[Extracted data entries]
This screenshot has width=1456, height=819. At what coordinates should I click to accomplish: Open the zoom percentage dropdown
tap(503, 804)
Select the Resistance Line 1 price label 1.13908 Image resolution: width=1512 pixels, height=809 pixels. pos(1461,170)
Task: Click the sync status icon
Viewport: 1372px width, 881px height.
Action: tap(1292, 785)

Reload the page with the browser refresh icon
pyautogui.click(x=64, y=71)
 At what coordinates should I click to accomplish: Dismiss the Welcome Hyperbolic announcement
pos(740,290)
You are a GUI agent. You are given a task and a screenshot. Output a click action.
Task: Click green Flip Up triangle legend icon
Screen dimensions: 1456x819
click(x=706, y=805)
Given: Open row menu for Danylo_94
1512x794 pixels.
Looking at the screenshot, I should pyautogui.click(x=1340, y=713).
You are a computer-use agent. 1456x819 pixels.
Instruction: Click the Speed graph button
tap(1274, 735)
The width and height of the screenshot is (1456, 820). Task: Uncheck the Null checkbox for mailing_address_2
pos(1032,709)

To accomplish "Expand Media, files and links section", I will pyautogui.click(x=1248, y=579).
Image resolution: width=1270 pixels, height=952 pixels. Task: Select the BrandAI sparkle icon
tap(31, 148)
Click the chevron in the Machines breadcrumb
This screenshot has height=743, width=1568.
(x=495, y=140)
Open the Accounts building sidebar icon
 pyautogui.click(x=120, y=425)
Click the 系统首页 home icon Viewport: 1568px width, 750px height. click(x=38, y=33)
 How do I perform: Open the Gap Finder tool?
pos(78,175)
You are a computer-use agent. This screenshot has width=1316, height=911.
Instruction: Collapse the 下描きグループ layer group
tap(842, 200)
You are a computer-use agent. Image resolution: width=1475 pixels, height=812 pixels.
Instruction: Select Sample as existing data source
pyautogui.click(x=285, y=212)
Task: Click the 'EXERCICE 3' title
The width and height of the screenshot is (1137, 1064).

### [What to work on]
Among the entries, find each line that includes the string "computer" and copy it.

### [Solution to this exercise]
You are a computer-use agent. 1456x819 pixels.
You are a computer-use agent. This screenshot has width=1316, height=911.
You are a computer-use agent. Image resolution: width=1475 pixels, height=812 pixels.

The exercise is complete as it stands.